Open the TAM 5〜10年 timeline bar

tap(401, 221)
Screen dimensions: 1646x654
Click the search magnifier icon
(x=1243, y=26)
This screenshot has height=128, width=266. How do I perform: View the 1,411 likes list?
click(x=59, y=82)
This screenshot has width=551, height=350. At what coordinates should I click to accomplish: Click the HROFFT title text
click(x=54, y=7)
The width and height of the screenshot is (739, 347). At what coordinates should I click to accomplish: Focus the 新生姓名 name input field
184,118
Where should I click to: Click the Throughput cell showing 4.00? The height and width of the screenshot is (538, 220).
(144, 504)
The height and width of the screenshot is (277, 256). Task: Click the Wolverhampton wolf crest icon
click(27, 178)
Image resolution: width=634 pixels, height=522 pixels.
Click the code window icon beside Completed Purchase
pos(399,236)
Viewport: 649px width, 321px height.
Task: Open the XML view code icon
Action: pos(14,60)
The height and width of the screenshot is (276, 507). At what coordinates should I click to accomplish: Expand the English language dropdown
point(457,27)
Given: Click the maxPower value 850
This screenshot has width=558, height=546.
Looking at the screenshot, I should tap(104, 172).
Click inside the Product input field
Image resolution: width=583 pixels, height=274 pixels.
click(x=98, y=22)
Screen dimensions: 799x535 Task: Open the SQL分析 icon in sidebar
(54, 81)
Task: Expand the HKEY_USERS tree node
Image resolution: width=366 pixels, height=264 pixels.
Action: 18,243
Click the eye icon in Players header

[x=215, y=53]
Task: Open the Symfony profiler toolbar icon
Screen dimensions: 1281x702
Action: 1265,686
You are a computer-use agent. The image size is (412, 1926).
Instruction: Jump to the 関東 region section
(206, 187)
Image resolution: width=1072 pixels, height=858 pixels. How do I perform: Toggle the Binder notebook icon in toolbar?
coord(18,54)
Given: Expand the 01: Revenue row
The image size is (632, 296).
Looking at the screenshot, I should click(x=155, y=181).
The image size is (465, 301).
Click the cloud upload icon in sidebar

- - - -

Repeat the entries above exactly, leaving nothing out.

Written response –
Open the TAM 5〜10年 timeline bar

tap(401, 221)
Screen dimensions: 1646x654
Click the search magnifier icon
(x=1243, y=26)
This screenshot has height=128, width=266. How do I perform: View the 1,411 likes list?
click(x=59, y=82)
This screenshot has width=551, height=350. At what coordinates should I click to accomplish: Click the HROFFT title text
click(x=54, y=7)
The width and height of the screenshot is (739, 347). At what coordinates should I click to accomplish: Focus the 新生姓名 name input field
184,118
Where should I click to: Click the Throughput cell showing 4.00? The height and width of the screenshot is (538, 220).
(144, 504)
The height and width of the screenshot is (277, 256). Task: Click the Wolverhampton wolf crest icon
click(27, 178)
Image resolution: width=634 pixels, height=522 pixels.
Click the code window icon beside Completed Purchase
pos(399,236)
Viewport: 649px width, 321px height.
Task: Open the XML view code icon
Action: pos(14,60)
The height and width of the screenshot is (276, 507). At what coordinates should I click to accomplish: Expand the English language dropdown
point(457,27)
Given: Click the maxPower value 850
This screenshot has width=558, height=546.
Looking at the screenshot, I should tap(104, 172).
Click inside the Product input field
Image resolution: width=583 pixels, height=274 pixels.
click(x=98, y=22)
Screen dimensions: 799x535 Task: Open the SQL分析 icon in sidebar
(54, 81)
Task: Expand the HKEY_USERS tree node
Image resolution: width=366 pixels, height=264 pixels.
Action: 18,243
Click the eye icon in Players header

[x=215, y=53]
Task: Open the Symfony profiler toolbar icon
Screen dimensions: 1281x702
Action: 1265,686
You are a computer-use agent. The image size is (412, 1926).
Instruction: Jump to the 関東 region section
(206, 187)
Image resolution: width=1072 pixels, height=858 pixels. How do I perform: Toggle the Binder notebook icon in toolbar?
coord(18,54)
Given: Expand the 01: Revenue row
The image size is (632, 296).
Looking at the screenshot, I should click(x=155, y=181).
The image size is (465, 301).
Click the cloud upload icon in sidebar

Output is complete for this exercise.